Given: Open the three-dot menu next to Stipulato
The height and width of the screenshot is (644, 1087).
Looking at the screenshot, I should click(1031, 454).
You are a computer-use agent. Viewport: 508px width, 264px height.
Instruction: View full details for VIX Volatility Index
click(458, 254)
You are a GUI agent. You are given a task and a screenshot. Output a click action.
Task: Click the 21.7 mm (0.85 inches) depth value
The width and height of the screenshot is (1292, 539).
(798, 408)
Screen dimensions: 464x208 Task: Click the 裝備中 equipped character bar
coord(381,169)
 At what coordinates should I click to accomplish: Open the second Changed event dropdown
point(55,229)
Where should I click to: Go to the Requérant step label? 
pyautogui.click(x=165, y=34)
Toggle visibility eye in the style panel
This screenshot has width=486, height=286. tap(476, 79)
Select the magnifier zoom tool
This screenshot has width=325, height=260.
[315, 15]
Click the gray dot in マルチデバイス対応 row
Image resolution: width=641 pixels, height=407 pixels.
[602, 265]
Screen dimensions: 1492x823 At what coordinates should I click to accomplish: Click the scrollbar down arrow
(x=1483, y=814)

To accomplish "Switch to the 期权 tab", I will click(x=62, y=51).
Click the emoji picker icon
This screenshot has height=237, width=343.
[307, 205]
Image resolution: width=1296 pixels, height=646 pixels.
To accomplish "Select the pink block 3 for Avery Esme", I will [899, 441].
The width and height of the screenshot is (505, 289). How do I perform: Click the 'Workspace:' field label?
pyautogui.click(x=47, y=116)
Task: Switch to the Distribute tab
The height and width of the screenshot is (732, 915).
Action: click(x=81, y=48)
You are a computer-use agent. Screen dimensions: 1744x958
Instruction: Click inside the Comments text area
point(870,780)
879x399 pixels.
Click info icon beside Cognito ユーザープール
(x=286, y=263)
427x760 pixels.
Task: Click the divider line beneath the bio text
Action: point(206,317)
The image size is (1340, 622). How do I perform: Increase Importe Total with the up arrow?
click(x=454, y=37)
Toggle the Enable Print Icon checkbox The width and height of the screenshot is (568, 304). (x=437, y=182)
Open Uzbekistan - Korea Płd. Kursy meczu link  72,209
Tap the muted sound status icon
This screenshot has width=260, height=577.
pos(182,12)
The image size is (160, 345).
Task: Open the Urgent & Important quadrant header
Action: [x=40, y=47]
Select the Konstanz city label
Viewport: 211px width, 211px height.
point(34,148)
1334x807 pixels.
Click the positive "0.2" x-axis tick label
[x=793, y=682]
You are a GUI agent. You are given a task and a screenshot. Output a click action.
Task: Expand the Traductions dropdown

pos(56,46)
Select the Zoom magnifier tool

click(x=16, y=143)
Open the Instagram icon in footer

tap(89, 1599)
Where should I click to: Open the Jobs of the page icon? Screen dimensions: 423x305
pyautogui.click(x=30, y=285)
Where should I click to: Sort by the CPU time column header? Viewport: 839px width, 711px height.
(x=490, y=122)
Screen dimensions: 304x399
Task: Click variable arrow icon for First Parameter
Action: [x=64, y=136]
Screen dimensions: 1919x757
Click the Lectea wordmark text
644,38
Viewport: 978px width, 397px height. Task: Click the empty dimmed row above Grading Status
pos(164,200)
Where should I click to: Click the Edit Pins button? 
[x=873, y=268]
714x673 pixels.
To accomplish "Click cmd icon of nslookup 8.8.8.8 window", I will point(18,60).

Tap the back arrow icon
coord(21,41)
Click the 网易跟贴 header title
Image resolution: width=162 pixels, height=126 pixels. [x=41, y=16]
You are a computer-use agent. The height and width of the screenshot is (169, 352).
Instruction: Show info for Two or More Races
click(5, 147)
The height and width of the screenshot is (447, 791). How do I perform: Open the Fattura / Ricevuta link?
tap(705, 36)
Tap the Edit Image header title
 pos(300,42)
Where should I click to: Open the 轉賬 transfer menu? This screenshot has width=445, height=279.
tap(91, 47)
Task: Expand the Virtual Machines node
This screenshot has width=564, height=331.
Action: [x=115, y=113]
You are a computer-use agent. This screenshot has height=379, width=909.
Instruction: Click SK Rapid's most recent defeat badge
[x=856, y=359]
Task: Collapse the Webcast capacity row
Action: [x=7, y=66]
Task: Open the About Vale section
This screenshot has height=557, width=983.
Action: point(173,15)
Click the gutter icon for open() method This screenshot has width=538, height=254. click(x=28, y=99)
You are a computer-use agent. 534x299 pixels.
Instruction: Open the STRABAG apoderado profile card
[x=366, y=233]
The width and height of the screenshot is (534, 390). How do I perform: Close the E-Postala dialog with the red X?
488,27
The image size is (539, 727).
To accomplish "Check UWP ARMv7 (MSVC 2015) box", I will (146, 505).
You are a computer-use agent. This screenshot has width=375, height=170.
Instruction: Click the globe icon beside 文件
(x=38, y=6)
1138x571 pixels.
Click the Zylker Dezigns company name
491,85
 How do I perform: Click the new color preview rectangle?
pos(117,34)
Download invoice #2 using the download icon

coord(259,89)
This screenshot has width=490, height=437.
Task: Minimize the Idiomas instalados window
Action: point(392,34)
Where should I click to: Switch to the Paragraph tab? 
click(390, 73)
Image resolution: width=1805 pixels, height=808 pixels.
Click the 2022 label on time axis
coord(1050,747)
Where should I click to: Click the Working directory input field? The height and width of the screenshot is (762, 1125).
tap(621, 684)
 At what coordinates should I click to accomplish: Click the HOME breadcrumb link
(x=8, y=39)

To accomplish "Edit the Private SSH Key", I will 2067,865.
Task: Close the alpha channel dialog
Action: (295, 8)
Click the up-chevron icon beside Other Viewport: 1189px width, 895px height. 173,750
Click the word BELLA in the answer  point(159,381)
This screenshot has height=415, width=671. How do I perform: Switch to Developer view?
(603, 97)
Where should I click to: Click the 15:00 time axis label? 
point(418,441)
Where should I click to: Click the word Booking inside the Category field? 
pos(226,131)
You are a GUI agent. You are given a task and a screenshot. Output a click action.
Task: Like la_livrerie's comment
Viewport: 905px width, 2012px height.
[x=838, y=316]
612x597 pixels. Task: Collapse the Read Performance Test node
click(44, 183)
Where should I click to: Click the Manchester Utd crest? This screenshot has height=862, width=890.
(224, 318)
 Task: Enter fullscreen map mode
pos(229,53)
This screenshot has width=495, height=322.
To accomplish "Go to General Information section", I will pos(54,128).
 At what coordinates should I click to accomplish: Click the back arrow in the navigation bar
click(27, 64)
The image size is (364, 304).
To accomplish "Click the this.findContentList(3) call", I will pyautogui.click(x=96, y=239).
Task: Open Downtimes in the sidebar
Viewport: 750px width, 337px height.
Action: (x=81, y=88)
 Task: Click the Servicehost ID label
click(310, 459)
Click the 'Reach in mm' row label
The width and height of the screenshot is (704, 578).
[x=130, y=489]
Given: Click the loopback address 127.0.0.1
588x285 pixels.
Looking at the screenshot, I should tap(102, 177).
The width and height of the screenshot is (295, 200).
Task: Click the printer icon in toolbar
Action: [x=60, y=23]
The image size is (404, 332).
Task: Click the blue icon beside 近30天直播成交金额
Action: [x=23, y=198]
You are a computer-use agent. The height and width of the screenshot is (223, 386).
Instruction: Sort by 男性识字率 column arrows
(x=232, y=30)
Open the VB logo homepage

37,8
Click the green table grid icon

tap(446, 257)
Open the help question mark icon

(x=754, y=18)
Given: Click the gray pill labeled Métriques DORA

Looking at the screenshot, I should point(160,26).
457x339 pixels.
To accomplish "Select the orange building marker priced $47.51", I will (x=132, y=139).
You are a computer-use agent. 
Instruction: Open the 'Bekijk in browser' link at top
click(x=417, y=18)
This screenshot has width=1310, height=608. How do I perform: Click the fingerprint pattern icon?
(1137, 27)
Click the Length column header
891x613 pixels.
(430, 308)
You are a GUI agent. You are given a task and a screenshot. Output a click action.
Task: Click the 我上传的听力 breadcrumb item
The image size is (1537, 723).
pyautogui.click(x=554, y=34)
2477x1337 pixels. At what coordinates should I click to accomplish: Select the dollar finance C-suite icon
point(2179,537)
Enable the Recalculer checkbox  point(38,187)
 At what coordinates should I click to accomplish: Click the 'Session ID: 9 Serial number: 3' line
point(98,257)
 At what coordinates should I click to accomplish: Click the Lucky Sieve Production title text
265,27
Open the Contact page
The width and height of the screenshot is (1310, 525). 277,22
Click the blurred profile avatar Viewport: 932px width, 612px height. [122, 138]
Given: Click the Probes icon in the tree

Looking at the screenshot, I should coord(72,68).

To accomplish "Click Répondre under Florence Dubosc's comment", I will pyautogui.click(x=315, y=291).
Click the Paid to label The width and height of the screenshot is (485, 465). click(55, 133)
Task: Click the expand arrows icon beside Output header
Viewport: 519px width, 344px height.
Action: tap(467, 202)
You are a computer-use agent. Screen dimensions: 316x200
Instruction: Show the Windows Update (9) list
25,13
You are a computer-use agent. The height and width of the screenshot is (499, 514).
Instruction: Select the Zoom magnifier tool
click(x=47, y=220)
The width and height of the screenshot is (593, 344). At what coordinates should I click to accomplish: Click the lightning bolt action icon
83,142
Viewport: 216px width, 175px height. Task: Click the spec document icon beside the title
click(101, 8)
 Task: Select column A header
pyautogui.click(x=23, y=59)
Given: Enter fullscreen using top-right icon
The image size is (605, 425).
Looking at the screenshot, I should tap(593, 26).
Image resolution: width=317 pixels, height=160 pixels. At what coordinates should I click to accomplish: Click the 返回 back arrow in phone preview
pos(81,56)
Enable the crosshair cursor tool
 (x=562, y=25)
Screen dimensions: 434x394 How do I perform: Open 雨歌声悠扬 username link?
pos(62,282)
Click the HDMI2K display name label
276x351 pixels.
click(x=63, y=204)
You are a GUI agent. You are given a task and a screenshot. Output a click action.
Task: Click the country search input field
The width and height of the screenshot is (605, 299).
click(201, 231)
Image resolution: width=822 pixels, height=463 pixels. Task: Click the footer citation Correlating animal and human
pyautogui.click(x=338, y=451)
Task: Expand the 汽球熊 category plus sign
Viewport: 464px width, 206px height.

**Goal of the exercise**
Whenever a line of the data includes the word "section", show that line in full.

**Written solution**
Task: Open the About Vale section
To accomplish "Go to General Information section", I will pos(54,128).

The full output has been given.